### RECORDS TO PROCESS
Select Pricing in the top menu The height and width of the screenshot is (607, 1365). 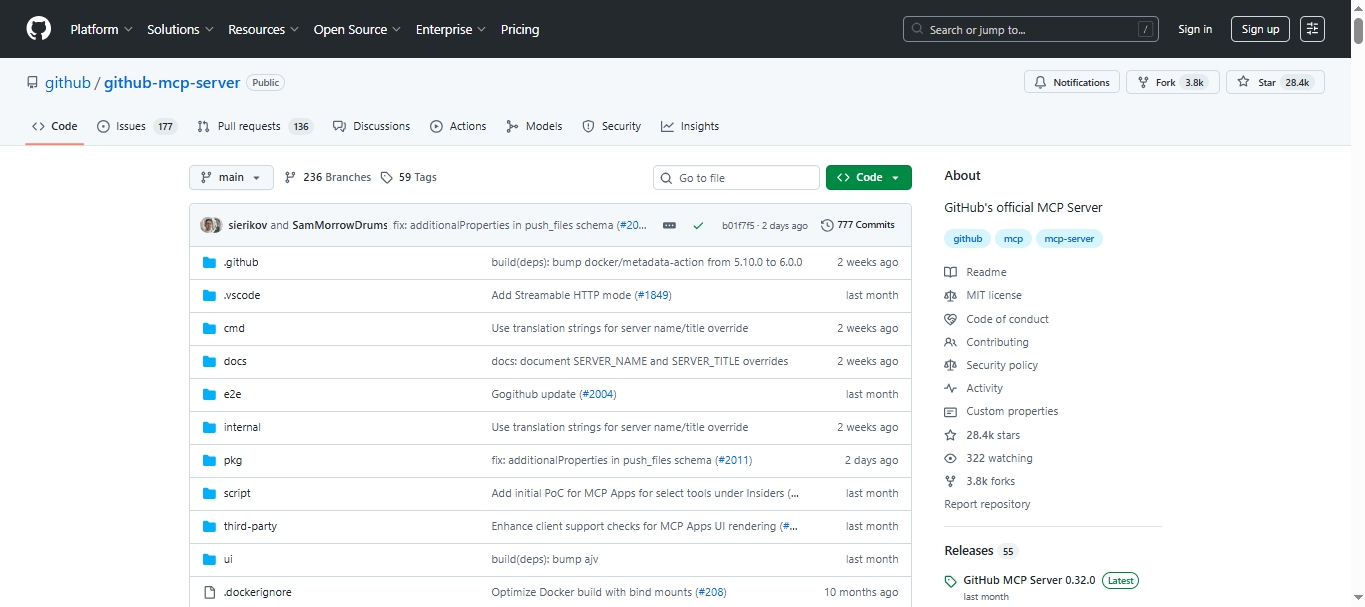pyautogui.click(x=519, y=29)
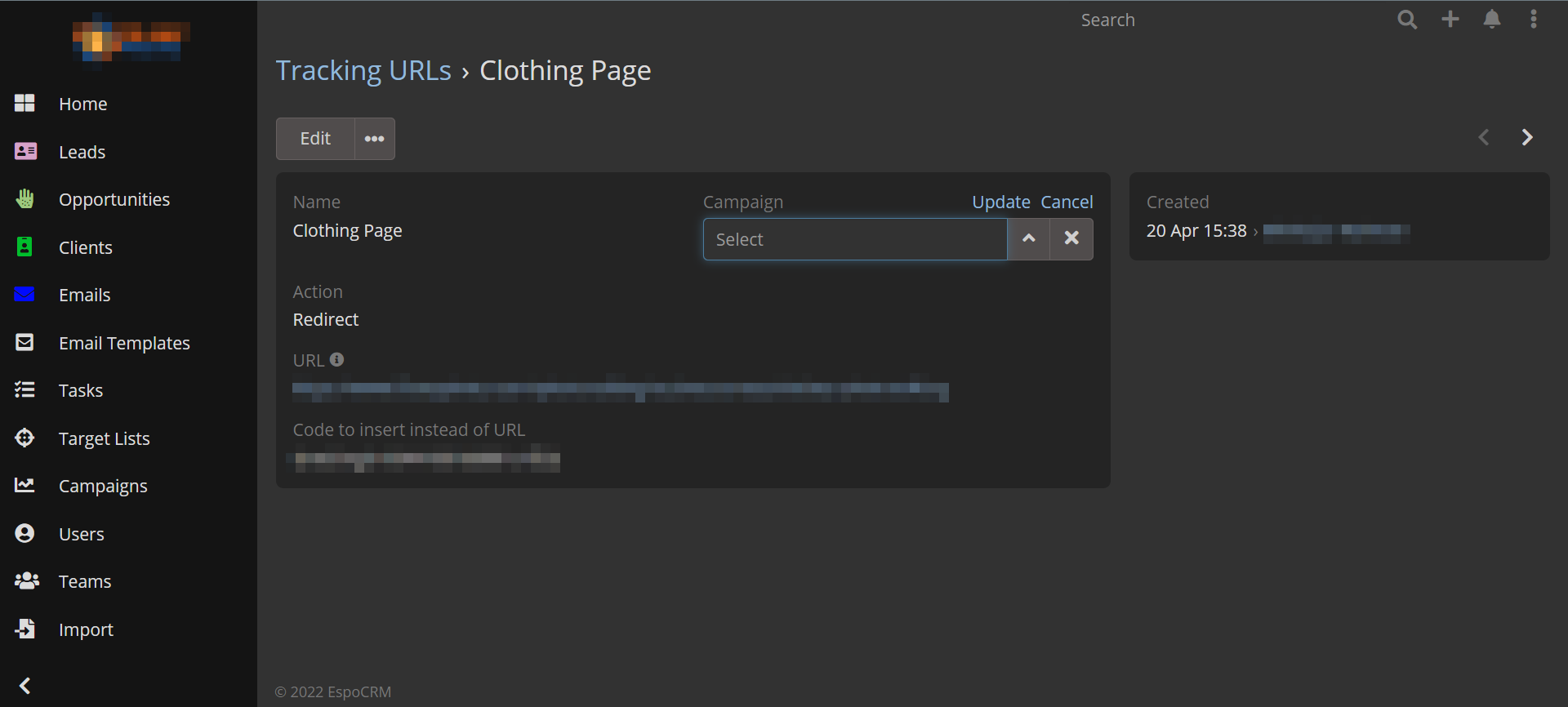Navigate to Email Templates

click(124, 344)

---

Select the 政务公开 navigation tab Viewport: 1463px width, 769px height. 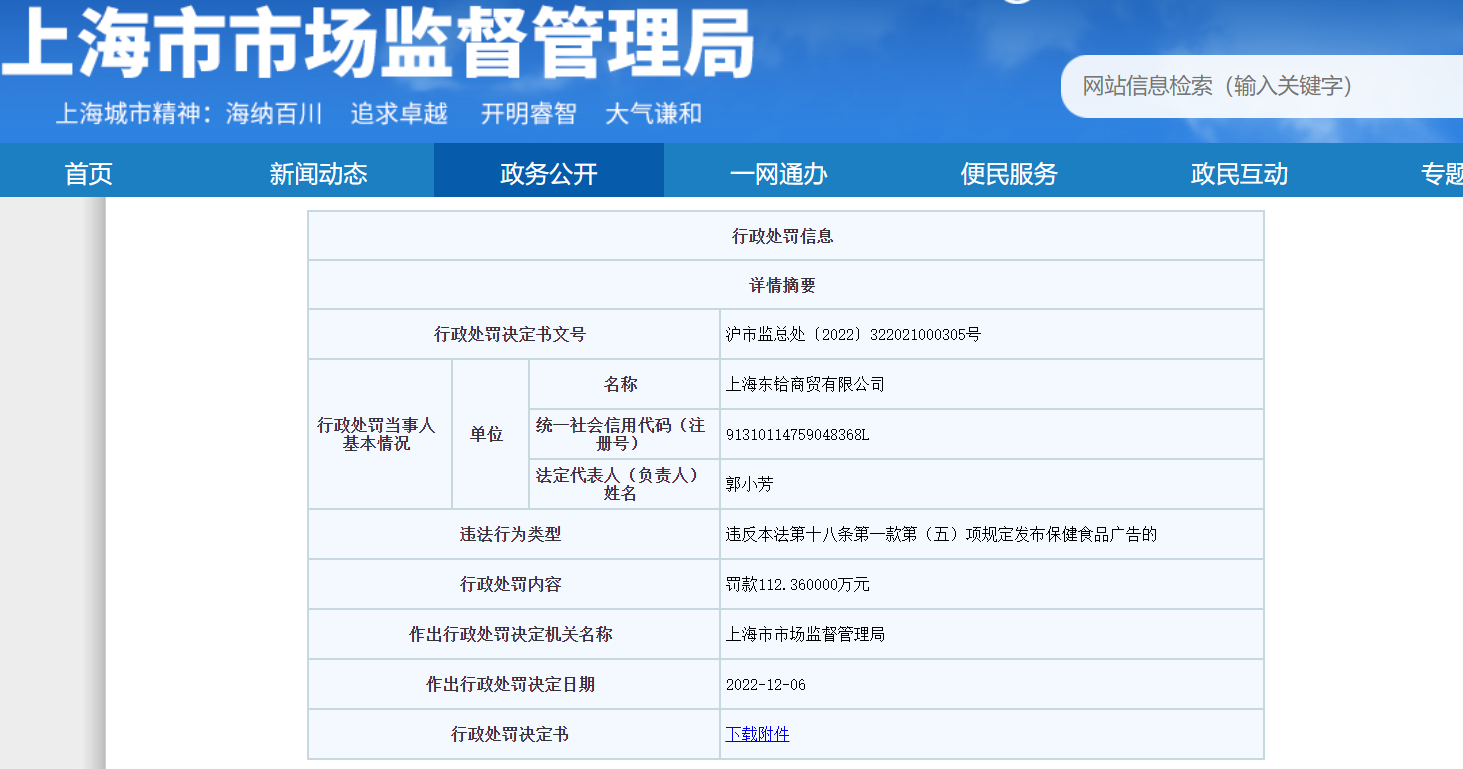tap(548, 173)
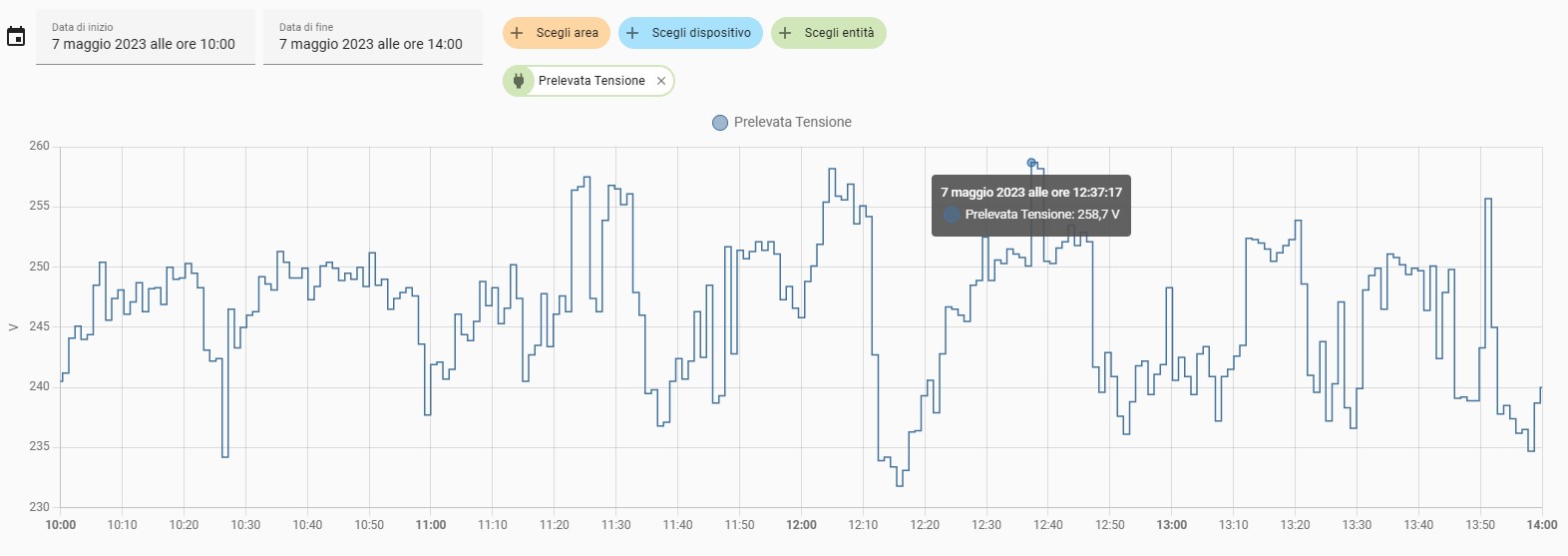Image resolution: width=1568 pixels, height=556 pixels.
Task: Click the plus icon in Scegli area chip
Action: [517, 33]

==

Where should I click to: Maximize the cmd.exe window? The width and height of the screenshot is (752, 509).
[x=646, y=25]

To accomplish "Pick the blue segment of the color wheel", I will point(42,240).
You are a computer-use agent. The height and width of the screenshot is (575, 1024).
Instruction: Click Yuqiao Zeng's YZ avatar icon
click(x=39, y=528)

### WHAT THE TASK ASKS
Quote the listing above, but only from the line that shows "Where should I" through the line that shows "You are a computer-use".

### COMPLETED EXERCISE
Where should I click to: Maximize the cmd.exe window? The width and height of the screenshot is (752, 509).
[x=646, y=25]

To accomplish "Pick the blue segment of the color wheel", I will point(42,240).
You are a computer-use agent. The height and width of the screenshot is (575, 1024).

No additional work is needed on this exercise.